Medical language processing (MLP) is a sub-specialty of NLP that focuses on medical narrative text. In the article “Temporal reasoning with medical data--a review with emphasis on medical natural language processing”, the authors review the history and current status of research into medical language processing with a focus on the processing of information about time.

Time is very important in medicine. The expression of time is vital in assessing the effectiveness of treatments and the progress of disease. For example, the duration of time that a patient has had symptoms may be an importance clue in diagnosis. Having the ability to extract time information from medical narratives into computable forms could be very beneficial in clinical information systems such as EHRs and decision support systems.

Unfortunately, it is very challenging to extract time information from natural language. Information about time can be conveyed through different parts of speech such as verb tense, conjunctions (while, whenever, before, as soon as), and adverbs (then, soon, and recent). Also some expressions for temporal information can be vague (e.g.by the time, hardly ever, so far). It is even more difficult to process time information in medical language than in general language. First of all, medical language can be terse. It often omits verbs or consists of sentence fragments. Abbreviations and misspellings are common. Medical language also contains specialized time terms such as “q.i.d” and “post-op #6” (6 days after surgery).

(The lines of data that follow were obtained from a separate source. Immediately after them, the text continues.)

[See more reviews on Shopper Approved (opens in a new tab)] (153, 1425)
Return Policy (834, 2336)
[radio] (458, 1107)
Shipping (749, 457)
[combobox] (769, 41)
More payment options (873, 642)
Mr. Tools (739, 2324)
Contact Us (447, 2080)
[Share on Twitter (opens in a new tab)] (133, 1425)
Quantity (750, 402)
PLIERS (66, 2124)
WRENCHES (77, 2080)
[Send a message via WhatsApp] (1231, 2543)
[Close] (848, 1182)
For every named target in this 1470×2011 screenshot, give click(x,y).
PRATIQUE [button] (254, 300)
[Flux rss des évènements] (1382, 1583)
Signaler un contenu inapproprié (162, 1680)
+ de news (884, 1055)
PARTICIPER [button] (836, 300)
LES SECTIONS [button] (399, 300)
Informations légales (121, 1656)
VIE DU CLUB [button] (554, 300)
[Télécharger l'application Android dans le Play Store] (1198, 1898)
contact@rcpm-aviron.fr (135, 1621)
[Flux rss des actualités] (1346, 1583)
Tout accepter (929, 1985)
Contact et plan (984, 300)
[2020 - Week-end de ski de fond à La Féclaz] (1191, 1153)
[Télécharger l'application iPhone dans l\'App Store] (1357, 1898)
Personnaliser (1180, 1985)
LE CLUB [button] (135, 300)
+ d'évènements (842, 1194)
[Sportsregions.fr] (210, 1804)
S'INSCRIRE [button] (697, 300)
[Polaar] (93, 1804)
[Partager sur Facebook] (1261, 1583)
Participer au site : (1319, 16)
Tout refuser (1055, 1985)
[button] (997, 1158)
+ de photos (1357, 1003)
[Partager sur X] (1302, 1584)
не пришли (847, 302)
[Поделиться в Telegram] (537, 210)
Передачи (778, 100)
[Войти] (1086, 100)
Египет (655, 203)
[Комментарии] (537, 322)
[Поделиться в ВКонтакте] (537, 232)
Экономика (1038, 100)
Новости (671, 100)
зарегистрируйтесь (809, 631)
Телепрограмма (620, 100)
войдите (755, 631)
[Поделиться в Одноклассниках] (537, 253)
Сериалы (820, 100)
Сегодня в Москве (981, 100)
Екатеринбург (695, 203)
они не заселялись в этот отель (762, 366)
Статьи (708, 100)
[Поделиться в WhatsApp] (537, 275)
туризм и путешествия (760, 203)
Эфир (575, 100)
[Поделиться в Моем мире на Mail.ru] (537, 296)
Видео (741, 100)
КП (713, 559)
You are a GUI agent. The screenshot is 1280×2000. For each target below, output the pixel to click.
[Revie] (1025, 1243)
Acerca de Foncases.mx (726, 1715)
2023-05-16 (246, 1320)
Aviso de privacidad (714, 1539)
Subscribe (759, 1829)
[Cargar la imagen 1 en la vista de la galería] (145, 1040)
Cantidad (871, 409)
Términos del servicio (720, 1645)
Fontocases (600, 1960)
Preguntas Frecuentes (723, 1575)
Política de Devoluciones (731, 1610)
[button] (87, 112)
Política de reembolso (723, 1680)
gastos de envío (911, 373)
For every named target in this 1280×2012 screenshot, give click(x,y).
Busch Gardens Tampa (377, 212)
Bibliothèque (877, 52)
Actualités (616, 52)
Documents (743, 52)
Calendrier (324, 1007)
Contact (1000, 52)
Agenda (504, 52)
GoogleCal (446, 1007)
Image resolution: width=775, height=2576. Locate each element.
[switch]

In this article, the authors follow a top-down approach in explaining medical language processing of temporal information. They first discuss the branch of artificial intelligence that studies temporal representation and reasoning (TRR). They briefly describe the main terms and concepts in TRR such as ways to classify time (natural, conventional, or logical), ways to classify the structure of time (line, branching time, circular time, parallel time), and methodologies such as Situation Calculus, Event Calculus, Fluent Calculus, and TimeML. They also provide a timeline of the major research studies of temporal processing in natural language.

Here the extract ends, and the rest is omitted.